Há outro obstáculo na Galeria Municipal Almeida Garrett. A presença inconveniente da luz natural que atrapalha a projecção do vídeo Fluxus, de Kiluanji Kia Henda ou a exibição das fotografias de Samuel Fosso A distracção é pois um estado a que, inadvertidamente, You Love Me, You Love Me Not apela. Existe, contudo, uma forma de o evitar. Criar um percurso por entre e para as obras, sobretudo as mais discretas e eloquentes. Feito esse trabalho, descobre-se a vitalidade e a diversidade da arte africana representada pela colecção Sindika Dokolo.

Na escultura Knife Fight, do sul-africano Michele Mathison, ou nas colagens do tunisino Thameur Mejri ressoa, numa contenção muda e turva, o trauma da violência política e social. Tom semelhante parece caracterizar dois trabalhos que restituem, sobre as suas superfícies, as marcas da colonização portuguesa e do apartheid sul-africano: o já mencionado Memórias”, de Délio Jasse e For Thirty Years Next to His Heart, de Sue Williamson, um painel onde, com as devidas distâncias, muitos de nós se poderão vir a reflectir nas próximas décadas: juntando os cartões de identificação de um sul-africano negro durante o apartheid, a artista devolve-nos a desumanidade da burocracia. Não há qualquer ressentimento sobre a história, apenas “uma meditação” sobre a vida e os fantasmas que permitem ao espectador, seja ele africano, europeu ou americano, deslocar-se, também, do mundo como ele foi ou ainda é. As fotografias, modestas e muito bonitas de Santu Mofokeng constituem uma surpresa, pela ironia cândida dos seus retratados e paisagens, pela sensibilidade das suas composições que buscam e encontram no real a sua própria crítica. E o tríptico de David Goldblatt, embora “escondido”, ganha uma ressonância indiscutível pelas elipses com que “narra” a história de uma igreja africânder. O artista fotografou o interior do edifício em 1965 e o exterior em 1986 e regressaria à mesma rua da Cidade do Cabo para fixar a sua demolição (o Mundial de Futebol de 2010 estava à porta).
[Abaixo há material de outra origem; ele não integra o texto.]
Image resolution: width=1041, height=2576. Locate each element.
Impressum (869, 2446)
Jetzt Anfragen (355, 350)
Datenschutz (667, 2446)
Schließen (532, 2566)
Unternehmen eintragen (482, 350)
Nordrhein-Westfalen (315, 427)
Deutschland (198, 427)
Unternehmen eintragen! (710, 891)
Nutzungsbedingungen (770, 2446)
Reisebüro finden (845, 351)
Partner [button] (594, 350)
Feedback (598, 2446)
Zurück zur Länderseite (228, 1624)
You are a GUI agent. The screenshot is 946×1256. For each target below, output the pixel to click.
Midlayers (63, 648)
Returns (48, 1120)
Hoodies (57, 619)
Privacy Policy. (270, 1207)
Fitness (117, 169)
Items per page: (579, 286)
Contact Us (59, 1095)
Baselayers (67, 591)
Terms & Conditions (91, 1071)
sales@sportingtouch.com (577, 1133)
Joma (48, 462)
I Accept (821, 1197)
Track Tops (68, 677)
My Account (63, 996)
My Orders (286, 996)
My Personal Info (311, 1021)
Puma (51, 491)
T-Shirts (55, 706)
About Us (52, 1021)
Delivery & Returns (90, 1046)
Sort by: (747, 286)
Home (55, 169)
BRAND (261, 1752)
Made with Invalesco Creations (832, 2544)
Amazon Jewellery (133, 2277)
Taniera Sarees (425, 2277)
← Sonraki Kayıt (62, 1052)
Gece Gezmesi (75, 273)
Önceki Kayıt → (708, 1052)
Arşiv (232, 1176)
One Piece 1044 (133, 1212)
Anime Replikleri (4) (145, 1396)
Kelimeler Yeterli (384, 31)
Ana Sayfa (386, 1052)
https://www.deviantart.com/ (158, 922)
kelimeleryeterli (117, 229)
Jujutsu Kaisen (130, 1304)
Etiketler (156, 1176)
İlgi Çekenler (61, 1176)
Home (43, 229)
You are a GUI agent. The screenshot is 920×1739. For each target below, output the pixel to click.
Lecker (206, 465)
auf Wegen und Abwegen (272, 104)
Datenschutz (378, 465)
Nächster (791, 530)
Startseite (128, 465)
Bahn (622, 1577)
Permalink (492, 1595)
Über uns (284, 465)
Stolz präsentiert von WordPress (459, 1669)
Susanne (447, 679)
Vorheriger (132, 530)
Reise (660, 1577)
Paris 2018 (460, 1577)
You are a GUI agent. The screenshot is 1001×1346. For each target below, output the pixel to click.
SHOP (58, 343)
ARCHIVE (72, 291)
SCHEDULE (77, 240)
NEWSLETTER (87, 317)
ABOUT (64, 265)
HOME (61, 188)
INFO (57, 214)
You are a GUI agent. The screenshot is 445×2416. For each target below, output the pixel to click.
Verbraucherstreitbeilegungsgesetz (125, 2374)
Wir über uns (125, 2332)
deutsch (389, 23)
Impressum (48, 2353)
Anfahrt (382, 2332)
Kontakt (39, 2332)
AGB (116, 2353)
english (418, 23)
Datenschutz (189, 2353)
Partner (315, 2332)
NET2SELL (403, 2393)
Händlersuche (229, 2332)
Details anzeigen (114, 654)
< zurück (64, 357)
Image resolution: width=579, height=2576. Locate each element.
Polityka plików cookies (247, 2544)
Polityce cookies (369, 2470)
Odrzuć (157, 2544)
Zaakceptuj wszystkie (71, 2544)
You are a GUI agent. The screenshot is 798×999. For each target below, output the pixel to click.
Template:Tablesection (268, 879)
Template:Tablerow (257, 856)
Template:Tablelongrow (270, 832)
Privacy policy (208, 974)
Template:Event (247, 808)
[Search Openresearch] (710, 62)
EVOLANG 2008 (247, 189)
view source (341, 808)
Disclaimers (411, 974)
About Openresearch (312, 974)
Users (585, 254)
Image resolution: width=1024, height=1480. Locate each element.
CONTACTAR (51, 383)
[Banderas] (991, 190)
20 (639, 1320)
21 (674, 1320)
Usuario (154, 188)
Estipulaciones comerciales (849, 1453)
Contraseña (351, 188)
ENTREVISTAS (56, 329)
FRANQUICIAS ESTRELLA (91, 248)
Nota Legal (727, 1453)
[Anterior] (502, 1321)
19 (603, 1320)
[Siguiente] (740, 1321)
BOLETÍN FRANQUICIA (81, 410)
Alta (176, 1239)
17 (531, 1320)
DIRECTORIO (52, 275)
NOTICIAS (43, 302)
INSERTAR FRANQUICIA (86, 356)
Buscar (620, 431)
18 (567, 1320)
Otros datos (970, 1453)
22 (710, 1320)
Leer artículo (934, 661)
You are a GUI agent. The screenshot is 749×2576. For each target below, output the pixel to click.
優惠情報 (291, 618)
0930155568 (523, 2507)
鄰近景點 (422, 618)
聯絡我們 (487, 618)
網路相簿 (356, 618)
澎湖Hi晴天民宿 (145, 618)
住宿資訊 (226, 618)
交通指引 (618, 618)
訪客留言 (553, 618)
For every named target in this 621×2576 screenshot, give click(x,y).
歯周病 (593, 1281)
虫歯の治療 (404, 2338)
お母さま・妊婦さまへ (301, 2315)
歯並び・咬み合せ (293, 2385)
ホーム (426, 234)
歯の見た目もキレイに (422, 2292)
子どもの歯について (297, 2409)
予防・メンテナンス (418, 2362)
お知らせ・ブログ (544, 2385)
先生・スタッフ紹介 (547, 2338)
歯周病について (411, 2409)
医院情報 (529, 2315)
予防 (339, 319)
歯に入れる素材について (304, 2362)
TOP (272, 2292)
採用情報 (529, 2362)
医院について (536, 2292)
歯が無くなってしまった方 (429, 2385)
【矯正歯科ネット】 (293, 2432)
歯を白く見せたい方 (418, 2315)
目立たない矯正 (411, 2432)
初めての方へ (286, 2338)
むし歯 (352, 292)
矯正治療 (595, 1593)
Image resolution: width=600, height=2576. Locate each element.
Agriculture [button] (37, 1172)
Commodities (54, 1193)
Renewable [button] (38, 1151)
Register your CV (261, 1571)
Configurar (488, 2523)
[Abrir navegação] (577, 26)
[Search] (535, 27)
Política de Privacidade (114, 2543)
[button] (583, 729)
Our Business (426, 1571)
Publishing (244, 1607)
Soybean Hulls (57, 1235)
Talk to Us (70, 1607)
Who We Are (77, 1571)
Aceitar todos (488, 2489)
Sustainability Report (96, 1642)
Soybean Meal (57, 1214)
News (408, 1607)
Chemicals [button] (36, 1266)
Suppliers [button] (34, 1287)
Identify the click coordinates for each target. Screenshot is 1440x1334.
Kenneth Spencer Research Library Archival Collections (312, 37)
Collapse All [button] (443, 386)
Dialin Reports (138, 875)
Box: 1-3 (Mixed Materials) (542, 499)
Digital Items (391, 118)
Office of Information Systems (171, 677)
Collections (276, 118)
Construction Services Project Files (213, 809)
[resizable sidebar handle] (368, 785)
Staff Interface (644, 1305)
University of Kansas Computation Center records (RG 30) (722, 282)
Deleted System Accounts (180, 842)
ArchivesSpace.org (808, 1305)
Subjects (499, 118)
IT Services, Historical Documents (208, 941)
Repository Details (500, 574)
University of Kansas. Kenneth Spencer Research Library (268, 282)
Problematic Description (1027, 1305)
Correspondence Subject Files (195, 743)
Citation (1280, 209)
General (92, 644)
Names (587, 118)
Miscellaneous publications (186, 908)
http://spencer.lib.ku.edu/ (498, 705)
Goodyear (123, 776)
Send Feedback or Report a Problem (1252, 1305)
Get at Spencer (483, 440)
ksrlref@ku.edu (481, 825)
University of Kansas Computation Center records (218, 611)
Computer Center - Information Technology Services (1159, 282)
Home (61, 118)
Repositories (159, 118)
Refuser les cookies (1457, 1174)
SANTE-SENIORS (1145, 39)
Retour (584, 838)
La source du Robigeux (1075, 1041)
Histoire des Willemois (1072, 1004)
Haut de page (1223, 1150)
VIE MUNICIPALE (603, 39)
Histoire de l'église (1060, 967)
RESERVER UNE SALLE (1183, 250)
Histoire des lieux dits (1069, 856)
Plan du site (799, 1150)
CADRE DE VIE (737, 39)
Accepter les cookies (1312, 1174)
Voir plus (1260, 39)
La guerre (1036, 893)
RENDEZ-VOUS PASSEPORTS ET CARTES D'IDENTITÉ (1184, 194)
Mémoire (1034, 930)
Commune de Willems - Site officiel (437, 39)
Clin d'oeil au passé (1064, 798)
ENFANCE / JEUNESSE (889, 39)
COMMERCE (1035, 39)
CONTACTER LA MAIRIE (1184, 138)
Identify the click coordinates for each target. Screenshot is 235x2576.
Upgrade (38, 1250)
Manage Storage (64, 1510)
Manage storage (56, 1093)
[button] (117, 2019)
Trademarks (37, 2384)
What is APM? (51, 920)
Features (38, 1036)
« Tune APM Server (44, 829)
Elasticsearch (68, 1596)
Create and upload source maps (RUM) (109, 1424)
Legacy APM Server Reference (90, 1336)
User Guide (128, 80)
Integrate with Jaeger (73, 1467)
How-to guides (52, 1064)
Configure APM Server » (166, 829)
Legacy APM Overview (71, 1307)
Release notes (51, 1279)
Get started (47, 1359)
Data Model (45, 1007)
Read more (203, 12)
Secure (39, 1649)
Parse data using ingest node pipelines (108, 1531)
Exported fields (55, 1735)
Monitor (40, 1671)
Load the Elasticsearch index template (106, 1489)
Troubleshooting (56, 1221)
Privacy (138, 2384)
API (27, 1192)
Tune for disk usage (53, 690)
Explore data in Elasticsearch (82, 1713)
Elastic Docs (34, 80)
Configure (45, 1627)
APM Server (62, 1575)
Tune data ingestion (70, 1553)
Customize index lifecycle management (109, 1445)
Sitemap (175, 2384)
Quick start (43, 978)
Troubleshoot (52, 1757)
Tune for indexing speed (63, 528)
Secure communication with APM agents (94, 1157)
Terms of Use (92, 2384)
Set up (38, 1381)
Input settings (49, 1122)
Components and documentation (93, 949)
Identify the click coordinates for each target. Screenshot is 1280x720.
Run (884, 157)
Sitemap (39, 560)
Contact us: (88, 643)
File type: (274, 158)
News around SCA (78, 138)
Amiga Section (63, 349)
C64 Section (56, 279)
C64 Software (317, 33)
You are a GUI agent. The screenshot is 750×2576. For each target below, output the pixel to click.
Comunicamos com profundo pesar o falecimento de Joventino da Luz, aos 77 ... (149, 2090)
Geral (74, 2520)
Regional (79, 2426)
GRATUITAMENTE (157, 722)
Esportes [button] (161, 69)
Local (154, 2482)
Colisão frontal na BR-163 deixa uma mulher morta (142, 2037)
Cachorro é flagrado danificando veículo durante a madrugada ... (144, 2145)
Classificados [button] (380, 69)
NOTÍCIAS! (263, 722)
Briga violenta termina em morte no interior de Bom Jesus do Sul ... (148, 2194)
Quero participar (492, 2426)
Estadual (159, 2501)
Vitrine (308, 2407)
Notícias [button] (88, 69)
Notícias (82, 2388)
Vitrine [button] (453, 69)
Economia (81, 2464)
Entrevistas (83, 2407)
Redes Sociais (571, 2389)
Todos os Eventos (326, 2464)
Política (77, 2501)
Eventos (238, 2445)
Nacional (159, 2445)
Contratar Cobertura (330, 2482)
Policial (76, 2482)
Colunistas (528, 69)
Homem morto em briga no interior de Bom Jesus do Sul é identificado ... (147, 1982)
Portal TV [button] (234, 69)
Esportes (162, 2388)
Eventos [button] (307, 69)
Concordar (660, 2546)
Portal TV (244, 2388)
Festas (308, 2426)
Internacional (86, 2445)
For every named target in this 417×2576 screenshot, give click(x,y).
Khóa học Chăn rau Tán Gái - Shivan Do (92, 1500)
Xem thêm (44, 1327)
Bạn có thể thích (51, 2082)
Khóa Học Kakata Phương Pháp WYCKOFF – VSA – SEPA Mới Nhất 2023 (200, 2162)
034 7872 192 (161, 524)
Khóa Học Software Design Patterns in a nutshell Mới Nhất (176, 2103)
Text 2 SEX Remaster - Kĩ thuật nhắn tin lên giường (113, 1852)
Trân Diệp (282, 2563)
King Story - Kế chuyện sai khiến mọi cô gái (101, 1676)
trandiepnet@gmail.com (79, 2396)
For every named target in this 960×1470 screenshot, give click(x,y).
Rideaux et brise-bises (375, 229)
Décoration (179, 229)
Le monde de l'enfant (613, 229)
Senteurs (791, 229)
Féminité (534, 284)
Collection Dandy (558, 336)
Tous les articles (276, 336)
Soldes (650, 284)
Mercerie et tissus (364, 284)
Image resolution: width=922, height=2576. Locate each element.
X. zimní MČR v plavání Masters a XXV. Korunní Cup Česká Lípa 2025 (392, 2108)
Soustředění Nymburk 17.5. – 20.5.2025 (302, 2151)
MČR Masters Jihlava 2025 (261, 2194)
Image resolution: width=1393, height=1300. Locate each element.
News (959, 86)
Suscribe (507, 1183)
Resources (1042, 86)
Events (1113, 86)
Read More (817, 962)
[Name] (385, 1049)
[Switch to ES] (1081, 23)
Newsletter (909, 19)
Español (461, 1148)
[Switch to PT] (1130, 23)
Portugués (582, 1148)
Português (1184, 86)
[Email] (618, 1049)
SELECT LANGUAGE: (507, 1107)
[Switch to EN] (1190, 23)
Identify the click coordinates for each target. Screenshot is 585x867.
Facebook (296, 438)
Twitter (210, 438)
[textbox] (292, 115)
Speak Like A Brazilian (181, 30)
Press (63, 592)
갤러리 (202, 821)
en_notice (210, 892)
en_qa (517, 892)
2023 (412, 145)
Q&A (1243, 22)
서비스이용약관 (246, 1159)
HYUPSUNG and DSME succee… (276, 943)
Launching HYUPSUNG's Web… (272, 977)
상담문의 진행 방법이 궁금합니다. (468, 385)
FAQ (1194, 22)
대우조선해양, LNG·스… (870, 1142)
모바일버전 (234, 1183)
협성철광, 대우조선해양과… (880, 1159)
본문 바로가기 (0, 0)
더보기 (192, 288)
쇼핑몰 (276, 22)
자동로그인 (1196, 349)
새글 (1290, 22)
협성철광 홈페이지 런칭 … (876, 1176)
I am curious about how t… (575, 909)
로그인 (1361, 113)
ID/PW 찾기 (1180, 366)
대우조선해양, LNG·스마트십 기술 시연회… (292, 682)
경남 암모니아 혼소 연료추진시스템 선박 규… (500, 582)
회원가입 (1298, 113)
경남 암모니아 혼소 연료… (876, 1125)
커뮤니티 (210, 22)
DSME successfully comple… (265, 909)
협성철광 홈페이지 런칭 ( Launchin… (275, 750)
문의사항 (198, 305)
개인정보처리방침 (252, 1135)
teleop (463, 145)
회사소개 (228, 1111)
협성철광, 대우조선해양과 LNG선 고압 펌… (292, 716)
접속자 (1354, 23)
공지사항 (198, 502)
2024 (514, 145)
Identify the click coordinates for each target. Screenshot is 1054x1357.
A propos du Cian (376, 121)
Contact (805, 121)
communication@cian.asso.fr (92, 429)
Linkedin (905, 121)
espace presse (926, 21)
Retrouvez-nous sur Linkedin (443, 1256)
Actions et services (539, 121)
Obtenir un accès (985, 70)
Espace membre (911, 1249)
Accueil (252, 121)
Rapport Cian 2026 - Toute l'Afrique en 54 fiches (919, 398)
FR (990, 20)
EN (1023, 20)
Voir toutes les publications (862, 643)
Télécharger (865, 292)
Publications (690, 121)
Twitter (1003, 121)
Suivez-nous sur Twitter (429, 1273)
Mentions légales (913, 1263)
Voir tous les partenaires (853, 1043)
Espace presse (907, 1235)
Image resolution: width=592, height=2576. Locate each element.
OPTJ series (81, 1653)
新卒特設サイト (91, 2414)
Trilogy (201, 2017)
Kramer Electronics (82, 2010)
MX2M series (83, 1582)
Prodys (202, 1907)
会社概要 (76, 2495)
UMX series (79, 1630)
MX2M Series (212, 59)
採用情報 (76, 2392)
Outros moderam com, a sua exuberância, bem com a sua ambivalência, esta dimensão crítica, como as silhuetas de Kara Walker, que tanto aludem à violência (racial) como seduzem o olhar dos curiosos, ou as colagens da queniana Wangechi Mutu, exemplares de um virtuosismo “mágico”, quase glamouroso. São peças que contrastam com o mural de Paulo Kapela ou com a irreverência e a modernidade dos desenhos de Viteix (que a Culturgest apresentou no Porto em 2004) e esse contraste é muito revelador da heterogeneidade da colecção.

Paulo Kapela e Viteix não são os únicos artistas angolanos que mostram obras nesta galeria, mas, pela liberdade e indisciplina que contagiam os seus trabalhos, serão certamente aqueles que urge redescobrir e proteger agora. You Love Me, You Love Me Not não se mostra sem escolhos e enganos, eles abundam, mas também desenha trilhos que conduzem o espectador para os encontros solitários que guarda no seu interior. As obras asseguram-lhes, asseguram-nos isso.